The Centre for the History of European Discourses was incorporated in the Institute for Advanced Studies in the Humanities in August 2015.

The information in this website is therefore out of date but retained for archival and staff purposes.

Abstract

Accusations of heresy and error in the twelfth-century schools: the witness of Gerhoch of Reichersberg and Otto of Freising
The distinction between orthodoxy and heresy is always much less stable than heresy hunters and historians sometimes imagine. In the twelfth-century, Bernard of Clairvaux and Geoffrey of Auxerre were very influential in shaping definitions of heresy that would still be invoked in the seventeenth century. This paper considers the contribution of two very different German figures in the twelfth-century, both of whom were concerned with the definition of heresy, but in different ways. One, Gerhoch of Reichersberg, saw himself as a German Bernard of Clairvaux.

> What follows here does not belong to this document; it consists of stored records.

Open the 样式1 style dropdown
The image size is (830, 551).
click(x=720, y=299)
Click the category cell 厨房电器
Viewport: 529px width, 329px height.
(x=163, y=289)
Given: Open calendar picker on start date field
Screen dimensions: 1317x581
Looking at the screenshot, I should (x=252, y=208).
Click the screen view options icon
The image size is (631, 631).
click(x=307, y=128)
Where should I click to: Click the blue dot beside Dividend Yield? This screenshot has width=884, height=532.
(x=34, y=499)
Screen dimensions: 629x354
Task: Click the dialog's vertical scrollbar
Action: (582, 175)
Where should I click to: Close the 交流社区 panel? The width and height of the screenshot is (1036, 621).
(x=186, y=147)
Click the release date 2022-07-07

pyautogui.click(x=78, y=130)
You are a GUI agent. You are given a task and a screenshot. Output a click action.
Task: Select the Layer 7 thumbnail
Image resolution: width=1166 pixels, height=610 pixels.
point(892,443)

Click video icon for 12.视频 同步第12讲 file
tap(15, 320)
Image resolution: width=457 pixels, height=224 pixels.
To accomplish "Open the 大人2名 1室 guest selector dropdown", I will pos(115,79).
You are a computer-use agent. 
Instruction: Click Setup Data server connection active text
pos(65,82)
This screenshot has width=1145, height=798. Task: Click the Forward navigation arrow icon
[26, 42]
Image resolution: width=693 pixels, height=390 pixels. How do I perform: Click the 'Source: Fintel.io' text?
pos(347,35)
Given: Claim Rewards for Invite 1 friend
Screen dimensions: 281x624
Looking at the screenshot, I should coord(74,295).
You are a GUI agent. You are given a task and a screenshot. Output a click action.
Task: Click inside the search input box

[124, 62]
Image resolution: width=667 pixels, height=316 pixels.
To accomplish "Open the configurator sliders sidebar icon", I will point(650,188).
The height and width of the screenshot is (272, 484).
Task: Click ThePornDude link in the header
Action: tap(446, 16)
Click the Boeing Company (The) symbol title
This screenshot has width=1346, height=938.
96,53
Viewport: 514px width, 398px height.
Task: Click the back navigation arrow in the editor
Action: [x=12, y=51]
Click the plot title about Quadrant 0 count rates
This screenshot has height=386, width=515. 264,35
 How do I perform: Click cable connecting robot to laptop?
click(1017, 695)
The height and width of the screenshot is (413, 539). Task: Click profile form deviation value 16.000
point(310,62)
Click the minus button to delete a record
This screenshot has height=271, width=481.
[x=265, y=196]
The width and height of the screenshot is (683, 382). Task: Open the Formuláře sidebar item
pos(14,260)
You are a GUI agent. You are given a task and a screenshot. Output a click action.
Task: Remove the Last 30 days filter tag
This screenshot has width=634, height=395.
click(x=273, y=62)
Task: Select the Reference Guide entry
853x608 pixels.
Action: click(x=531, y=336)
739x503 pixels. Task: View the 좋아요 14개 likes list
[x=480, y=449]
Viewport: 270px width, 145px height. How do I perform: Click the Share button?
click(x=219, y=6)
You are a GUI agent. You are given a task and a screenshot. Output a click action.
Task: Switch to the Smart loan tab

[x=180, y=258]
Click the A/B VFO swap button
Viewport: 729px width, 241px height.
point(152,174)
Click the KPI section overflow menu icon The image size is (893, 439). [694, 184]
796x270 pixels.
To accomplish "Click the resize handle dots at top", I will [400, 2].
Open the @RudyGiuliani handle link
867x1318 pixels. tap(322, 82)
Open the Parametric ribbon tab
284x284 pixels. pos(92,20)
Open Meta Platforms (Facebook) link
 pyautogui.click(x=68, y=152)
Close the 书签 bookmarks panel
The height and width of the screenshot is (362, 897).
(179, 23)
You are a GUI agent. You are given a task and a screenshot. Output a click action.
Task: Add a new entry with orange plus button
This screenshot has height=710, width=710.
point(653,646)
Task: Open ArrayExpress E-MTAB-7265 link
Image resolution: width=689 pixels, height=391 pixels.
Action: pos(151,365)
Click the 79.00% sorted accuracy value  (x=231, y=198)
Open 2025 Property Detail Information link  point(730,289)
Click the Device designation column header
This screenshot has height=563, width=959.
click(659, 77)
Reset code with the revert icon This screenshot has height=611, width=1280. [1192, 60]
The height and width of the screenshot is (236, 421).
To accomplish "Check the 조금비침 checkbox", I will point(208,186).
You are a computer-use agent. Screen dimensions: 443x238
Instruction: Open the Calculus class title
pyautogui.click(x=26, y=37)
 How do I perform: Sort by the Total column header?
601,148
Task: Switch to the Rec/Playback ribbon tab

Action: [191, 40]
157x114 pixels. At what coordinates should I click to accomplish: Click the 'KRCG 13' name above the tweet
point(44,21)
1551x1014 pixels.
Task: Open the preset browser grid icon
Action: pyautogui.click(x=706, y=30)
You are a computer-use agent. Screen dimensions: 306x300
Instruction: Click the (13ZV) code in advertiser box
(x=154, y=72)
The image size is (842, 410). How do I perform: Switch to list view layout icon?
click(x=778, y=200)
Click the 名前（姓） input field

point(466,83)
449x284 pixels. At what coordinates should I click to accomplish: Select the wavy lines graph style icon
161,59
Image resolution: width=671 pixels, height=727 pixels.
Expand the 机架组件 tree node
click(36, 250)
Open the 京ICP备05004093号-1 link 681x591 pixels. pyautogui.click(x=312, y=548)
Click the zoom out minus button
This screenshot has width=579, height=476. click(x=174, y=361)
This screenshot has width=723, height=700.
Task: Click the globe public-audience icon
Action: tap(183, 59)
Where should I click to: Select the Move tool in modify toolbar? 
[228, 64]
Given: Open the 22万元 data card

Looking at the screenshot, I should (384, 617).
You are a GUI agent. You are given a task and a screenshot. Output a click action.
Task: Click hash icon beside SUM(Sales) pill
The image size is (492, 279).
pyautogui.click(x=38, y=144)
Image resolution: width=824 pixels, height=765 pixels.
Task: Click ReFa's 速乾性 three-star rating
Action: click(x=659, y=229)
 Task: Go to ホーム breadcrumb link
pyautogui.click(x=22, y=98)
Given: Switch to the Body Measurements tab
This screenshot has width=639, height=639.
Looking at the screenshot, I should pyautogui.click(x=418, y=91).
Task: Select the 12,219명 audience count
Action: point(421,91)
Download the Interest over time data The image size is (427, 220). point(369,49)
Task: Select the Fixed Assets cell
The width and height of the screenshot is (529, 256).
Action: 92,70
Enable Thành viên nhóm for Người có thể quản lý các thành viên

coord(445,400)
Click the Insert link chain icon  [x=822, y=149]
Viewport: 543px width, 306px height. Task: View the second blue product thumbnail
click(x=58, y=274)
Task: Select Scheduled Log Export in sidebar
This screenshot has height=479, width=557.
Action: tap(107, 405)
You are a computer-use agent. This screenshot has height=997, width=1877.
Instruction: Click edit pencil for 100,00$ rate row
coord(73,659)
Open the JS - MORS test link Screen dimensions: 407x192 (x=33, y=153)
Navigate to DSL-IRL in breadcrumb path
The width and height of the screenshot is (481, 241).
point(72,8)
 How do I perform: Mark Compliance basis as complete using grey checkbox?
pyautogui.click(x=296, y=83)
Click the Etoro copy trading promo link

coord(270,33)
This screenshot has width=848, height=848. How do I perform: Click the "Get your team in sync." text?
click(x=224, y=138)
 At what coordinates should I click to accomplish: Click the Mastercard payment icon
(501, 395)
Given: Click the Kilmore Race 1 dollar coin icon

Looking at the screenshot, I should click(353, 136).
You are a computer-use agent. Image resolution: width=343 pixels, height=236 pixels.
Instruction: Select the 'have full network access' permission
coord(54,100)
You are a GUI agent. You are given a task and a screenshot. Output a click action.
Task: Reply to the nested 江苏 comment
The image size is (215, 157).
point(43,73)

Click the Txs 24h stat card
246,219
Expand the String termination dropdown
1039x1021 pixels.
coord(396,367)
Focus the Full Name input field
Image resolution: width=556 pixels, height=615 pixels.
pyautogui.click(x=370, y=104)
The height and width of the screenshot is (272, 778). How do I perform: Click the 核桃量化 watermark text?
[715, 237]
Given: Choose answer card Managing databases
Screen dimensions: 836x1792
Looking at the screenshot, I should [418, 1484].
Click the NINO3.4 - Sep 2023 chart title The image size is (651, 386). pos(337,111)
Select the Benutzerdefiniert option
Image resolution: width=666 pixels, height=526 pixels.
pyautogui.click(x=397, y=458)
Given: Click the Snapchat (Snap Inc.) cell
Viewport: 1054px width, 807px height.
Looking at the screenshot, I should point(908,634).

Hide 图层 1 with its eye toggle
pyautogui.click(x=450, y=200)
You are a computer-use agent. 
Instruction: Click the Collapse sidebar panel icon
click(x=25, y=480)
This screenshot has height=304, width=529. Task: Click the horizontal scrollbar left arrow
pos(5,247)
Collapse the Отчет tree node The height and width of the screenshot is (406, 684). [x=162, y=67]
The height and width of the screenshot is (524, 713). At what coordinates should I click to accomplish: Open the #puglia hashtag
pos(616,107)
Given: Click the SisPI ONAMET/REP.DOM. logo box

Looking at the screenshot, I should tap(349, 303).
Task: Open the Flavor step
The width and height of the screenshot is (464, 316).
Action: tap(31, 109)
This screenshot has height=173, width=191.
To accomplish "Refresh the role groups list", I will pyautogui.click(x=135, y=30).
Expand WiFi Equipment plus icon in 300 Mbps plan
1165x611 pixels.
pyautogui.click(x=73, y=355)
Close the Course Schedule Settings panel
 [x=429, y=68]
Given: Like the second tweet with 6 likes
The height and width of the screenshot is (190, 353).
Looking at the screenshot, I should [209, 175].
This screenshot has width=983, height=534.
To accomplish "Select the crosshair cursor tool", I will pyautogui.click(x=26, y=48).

His treatise, Letter to Pope Hadrian on the novelties of his day, codifies an attitude that suspected many Parisian educated students of being influenced by pernicious intellectuals, the most dangerous of whom included Gilbert of Poitiers and Peter Abelard (whose ideas he knew more by hearsay than specific knowledge). Otto of Freising presents a very different view of heresy from both Gerhoch and Bernard of Clairvaux in his Deeds of Frederick I, in which he takes care to explain that Gilbert had a quite different understanding of theology from Abelard and adopts a much more nuanced understanding of heresy. Otto's perspectives articulate an alternative account of heresy within history. His account of Roscelin and Abelard influenced that of Aventinus in the early sixteenth century, and thus indirectly shaped the historiography of scholastic philosophy in the early modern period, although for ends very different from those intended by Otto of Freising.

Biographical Sketch

Constant Mews is Director of the Centre for Studies in Religion and Theology, School of Historical Studies , Monash University . He has published widely on intellectual and religious history within the twelfth century, with particular reference to Abelard and Heloise, and to Hildegard of Bingen. His publications include The Lost Love Letters of Heloise and Abelard. Perceptions of Dialogue in Twelfth-Century (New York: Palgrave, 1999) and a volume of edited papers, Listen Daughter: the Speculum Virginum and the Formation of Religious Women in the Twelfth Century ( New York : Palgrave, 2001).